(Pixel coordinate grounding data)

********************

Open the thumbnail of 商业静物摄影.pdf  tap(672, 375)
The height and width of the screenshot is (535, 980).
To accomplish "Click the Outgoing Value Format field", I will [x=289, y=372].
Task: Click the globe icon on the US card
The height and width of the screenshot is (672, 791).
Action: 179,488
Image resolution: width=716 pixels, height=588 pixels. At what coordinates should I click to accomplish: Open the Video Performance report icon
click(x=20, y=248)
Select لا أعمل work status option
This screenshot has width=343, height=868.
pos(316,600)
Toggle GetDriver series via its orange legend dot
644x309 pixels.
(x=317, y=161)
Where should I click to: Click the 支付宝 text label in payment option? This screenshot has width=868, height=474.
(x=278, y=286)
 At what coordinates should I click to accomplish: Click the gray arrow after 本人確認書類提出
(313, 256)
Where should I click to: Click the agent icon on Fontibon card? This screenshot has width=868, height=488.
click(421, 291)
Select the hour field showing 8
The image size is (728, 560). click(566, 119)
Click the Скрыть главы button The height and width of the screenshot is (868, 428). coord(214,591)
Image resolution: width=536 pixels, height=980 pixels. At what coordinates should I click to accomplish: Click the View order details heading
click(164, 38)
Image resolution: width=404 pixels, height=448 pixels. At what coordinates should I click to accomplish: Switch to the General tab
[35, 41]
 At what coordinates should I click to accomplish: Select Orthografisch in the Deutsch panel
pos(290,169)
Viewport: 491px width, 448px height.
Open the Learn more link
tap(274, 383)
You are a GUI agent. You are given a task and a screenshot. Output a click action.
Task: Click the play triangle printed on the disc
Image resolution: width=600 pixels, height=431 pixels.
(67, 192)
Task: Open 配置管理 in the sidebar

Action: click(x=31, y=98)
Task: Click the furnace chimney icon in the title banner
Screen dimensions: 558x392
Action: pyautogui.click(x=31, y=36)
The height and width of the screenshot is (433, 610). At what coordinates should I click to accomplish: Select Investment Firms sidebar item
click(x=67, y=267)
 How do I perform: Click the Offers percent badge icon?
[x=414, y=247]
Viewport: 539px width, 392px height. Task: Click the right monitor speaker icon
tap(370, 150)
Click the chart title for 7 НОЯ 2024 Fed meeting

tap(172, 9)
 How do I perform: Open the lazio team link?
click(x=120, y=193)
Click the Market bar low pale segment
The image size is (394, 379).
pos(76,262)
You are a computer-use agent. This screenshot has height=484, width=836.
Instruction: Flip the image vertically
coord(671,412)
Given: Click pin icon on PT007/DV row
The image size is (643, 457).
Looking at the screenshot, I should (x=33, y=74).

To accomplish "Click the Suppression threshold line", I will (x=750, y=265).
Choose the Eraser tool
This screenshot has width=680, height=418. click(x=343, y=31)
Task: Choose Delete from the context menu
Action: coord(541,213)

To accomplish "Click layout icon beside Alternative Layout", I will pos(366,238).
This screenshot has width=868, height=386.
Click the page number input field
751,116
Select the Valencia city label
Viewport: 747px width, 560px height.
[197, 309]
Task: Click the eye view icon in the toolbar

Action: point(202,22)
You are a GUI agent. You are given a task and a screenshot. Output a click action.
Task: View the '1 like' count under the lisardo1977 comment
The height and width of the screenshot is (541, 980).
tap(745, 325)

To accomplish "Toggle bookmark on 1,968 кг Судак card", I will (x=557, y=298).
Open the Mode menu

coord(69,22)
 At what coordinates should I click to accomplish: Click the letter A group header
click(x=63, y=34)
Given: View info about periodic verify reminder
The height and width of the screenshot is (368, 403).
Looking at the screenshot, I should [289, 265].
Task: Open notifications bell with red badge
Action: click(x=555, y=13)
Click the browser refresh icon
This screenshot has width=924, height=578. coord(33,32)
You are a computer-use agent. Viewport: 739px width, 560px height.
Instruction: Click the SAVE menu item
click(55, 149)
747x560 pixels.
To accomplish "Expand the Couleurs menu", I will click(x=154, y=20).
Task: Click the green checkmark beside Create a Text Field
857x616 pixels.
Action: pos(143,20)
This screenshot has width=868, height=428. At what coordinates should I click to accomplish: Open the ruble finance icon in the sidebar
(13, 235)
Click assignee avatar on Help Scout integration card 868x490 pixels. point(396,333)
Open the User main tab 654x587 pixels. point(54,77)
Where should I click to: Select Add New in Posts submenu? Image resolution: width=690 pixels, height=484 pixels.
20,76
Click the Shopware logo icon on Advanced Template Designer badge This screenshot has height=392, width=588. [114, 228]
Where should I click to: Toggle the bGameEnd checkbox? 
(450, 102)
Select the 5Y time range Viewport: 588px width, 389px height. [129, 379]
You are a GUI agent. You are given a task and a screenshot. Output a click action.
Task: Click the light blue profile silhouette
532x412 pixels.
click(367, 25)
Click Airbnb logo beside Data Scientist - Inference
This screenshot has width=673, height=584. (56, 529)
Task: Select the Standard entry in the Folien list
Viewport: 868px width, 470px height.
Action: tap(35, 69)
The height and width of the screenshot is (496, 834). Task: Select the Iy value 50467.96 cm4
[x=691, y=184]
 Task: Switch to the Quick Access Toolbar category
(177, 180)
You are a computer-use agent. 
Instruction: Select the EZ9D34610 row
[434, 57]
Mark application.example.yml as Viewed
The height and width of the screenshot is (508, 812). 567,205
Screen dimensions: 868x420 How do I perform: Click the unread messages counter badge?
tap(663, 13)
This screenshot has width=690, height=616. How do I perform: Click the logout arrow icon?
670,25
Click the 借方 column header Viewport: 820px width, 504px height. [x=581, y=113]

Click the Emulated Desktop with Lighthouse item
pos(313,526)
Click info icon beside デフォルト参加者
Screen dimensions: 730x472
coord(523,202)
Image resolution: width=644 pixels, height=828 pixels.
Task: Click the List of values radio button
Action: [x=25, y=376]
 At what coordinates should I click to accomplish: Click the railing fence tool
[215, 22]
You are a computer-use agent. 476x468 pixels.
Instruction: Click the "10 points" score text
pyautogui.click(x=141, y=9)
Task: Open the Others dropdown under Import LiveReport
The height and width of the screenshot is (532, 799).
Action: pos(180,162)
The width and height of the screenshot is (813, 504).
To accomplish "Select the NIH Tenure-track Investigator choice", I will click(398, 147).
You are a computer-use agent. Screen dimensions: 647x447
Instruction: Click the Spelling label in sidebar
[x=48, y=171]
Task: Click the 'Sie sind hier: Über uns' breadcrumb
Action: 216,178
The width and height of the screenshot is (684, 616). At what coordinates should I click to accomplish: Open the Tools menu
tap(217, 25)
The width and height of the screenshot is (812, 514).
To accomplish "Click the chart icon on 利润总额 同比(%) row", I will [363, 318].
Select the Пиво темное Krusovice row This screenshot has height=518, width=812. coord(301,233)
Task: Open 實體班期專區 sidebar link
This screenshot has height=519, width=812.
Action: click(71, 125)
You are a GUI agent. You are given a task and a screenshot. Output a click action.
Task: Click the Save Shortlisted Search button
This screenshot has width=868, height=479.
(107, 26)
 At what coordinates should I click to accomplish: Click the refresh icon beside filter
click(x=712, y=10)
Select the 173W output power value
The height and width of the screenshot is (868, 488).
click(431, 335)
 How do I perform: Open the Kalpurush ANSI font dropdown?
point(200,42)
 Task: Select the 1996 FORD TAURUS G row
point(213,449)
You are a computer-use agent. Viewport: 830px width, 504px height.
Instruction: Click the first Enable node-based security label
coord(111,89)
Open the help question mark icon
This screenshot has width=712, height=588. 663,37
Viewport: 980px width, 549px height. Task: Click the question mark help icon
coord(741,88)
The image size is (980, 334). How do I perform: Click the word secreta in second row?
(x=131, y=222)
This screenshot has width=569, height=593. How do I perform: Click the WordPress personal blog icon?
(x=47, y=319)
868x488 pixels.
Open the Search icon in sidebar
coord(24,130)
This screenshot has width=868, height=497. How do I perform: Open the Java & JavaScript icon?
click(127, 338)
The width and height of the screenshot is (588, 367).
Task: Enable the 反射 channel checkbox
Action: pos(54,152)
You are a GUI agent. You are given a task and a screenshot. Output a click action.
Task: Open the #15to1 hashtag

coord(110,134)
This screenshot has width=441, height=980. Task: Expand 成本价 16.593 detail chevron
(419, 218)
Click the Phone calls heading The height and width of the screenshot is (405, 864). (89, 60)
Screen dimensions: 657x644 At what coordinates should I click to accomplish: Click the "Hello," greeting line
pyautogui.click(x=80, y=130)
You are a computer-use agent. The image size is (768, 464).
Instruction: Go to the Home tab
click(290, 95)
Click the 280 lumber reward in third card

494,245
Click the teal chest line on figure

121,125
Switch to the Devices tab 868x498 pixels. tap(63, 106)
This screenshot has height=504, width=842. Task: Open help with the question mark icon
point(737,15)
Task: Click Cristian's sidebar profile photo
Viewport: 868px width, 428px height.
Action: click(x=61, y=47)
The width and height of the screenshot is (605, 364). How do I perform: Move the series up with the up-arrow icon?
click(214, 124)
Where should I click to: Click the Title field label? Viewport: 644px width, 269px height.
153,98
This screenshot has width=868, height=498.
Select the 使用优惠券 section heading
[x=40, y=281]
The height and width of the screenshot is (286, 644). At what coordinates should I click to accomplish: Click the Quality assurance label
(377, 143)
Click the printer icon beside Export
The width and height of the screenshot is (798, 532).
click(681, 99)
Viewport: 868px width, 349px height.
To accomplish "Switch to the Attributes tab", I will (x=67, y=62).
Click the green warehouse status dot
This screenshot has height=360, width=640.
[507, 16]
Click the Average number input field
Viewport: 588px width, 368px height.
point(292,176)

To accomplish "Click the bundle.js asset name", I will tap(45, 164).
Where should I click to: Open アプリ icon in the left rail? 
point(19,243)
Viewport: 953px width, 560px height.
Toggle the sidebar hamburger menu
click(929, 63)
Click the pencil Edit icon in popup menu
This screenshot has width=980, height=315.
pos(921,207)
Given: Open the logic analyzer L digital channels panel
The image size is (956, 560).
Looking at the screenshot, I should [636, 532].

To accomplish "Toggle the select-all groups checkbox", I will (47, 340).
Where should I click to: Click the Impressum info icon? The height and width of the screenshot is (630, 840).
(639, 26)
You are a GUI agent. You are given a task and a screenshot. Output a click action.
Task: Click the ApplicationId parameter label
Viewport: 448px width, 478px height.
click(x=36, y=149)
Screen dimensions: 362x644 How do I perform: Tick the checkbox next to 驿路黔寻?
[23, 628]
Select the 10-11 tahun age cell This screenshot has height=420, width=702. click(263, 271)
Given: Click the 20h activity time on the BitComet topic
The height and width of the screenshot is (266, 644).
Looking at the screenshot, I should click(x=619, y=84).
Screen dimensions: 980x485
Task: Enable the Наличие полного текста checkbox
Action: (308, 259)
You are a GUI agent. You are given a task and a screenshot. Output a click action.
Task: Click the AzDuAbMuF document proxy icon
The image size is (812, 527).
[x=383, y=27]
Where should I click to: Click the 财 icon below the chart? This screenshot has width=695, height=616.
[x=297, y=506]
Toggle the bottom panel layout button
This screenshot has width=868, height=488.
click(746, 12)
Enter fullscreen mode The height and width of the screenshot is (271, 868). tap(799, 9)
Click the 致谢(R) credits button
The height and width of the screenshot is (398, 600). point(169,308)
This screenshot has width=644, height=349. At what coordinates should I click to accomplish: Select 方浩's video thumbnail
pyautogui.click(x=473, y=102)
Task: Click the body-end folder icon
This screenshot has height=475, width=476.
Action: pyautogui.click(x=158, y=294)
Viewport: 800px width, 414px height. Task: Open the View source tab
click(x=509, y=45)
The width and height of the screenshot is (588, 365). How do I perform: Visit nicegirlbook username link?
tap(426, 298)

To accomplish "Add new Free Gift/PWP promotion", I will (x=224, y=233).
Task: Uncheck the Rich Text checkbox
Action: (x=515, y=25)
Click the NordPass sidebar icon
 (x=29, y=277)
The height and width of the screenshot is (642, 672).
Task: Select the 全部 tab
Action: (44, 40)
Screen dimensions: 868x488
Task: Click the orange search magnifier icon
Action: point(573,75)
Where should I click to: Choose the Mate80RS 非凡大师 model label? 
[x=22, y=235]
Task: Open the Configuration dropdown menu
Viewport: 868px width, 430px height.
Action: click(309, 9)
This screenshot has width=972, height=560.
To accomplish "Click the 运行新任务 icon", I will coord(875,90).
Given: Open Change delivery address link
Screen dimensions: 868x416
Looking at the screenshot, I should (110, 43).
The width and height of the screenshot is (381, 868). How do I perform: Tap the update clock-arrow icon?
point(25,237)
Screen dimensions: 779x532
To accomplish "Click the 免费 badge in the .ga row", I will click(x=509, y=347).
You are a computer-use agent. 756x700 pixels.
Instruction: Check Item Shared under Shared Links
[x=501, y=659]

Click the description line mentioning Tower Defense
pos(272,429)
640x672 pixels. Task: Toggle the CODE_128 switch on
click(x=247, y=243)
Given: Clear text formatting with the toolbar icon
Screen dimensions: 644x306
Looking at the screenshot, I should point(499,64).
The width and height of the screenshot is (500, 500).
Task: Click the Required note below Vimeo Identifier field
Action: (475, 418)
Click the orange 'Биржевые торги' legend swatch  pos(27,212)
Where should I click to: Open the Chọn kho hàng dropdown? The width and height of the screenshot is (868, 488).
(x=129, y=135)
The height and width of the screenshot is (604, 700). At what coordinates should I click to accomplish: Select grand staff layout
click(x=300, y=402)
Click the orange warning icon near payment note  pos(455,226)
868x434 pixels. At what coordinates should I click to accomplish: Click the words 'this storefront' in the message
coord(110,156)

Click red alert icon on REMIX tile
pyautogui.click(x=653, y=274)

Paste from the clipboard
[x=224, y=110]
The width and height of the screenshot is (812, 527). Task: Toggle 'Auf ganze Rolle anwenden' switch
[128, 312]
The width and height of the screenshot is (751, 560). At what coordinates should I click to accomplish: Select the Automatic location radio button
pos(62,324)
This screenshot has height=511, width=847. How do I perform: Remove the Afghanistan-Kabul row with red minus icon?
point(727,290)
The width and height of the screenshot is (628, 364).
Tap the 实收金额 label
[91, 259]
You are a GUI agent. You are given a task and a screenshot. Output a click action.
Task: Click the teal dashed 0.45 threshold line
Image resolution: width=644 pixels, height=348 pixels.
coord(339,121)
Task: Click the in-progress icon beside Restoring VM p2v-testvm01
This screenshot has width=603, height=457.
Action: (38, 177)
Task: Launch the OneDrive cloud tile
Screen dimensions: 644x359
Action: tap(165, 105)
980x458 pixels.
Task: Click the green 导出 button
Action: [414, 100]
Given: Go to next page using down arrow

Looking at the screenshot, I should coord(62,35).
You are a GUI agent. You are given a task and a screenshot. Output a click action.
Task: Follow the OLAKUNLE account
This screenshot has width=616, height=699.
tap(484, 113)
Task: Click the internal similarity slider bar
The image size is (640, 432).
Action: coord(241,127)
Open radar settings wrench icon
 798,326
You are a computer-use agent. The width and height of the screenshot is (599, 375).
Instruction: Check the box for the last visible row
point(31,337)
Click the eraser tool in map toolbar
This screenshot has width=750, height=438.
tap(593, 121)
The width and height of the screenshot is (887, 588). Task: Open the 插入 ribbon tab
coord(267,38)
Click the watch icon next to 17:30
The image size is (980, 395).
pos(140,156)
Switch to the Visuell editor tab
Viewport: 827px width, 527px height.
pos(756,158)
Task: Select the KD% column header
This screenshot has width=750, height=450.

********************

* TO DO
Reproduce, with no other lines, the one containing "Task: Follow the OLAKUNLE account" and all lines after it through the end of the data above.

* RESPONSE TO THIS EXERCISE
Task: Follow the OLAKUNLE account
This screenshot has width=616, height=699.
tap(484, 113)
Task: Click the internal similarity slider bar
The image size is (640, 432).
Action: coord(241,127)
Open radar settings wrench icon
 798,326
You are a computer-use agent. The width and height of the screenshot is (599, 375).
Instruction: Check the box for the last visible row
point(31,337)
Click the eraser tool in map toolbar
This screenshot has width=750, height=438.
tap(593, 121)
The width and height of the screenshot is (887, 588). Task: Open the 插入 ribbon tab
coord(267,38)
Click the watch icon next to 17:30
The image size is (980, 395).
pos(140,156)
Switch to the Visuell editor tab
Viewport: 827px width, 527px height.
pos(756,158)
Task: Select the KD% column header
This screenshot has width=750, height=450.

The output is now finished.